Our original call was aimed at the U.S. Department of Justice Department. Both the DOJ and FTC have antitrust jurisdiction. Our letter asked for a broad antitrust action against Google seeking remedial action that could include breaking the Internet giant into separate companies.

“Such action could include breaking Google Inc. into multiple separate companies or regulating it as a public utility,” I wrote at the time. “Google exerts monopoly power over Internet searches, controlling 70 percent of the U.S. market. For most Americans – indeed, for most people in the world – Google is the gateway to the Internet. How it tweaks its proprietary search algorithms can ensure a business’s success or doom it to failure.”

Detailed reports on Friday from Reuters, Bloomberg and The New York Times quoted unidentified sources and said that a 100-page staff report urging antitrust action against the Internet giant was being circulated to the Commission. Four commissioners were reported to be in favor of antitrust action; one was said to be skeptical. A decision on how to proceed could come next month.

The FTC was reported also to be considering action around whether Google is exerting illegal monopoly power with its Android smartphone operating system. Also under investigation is whether it abused patents in an illegal anticompetitive way. The patents were acquired when Google bought Motorola Mobility.

The news stories late Friday were clearly the result of deliberate leaks, more than likely from the FTC. That’s a sign that the Commission is trying to ratchet up pressure on Google, perhaps in an effort to bring about a settlement, rather than taking the case to court. Already the FTC has hired an outside litigator and economist for a possible case, again perhaps as much to signal seriousness and push toward settlement.

On the other side of the Atlantic, the European Commission is in talks about a possible antitrust settlement with the Internet giant. EU Competition Commissioner Joaquin Almunia said last month that the negotiations are “not there yet.” He warned that if Google does not offer “effective solutions” to the complaints he “will be obliged to continue with our formal proceedings.”

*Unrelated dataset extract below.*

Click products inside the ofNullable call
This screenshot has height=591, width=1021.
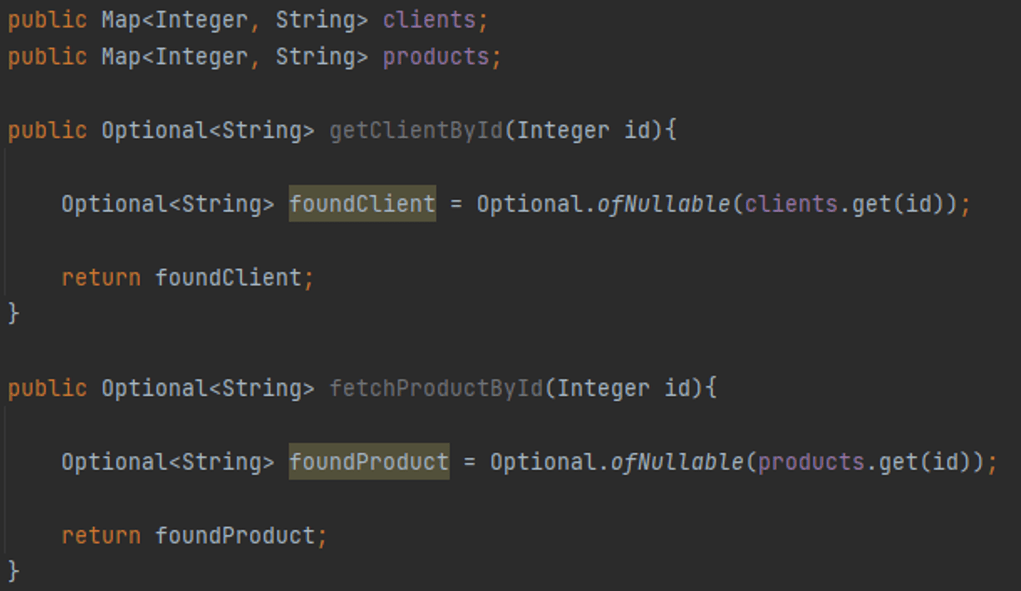click(811, 462)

Given Google’s track record in the way it has stiffed regulators and one-upped them on both sides of the Atlantic, I’d urge regulators to forget about early settlement talks and file a formal case. They’ll have more leverage to talk after it’s filed. As we said in April 2010, remedies could include:

– Breaking Google into different companies devoted to different lines of business. Search could be separated from advertising. Gmail and its new social networking service, Google+, could be spun off as a separate entity as could YouTube, a Google acquisition that should have been denied at the time of merger. Enterprise applications could be another separate business.

– Google’s importance as a gateway to cyberspace requires a maximum degree of openness and transparency with the potential for government regulation. Arguably Google’s monopoly position and importance to the Internet means that the company should be regarded as a public utility and regulated. Regulations could be designed to open up Google’s ad platform to enable other competitors to compete. Rules could be crafted to create greater transparency in the operation of Google’s ad platform to enable parties to negotiate more effectively – for example: by providing greater visibility into the maximum amount of the highest bid, how many search terms are shown per page, and how Google’s “quality score” is derived and applied. Little, if any, of this information is currently public and openness would contribute to consumer choice and options as well as foster competition.

– Forcing Google to disgorge its monopolistic gains through the imposition of financial penalties. The payment would have to be significant enough to impact Google’s future behavior. Perhaps the amount could be tied to paying back consumers for monetizing their private information and content without compensating them.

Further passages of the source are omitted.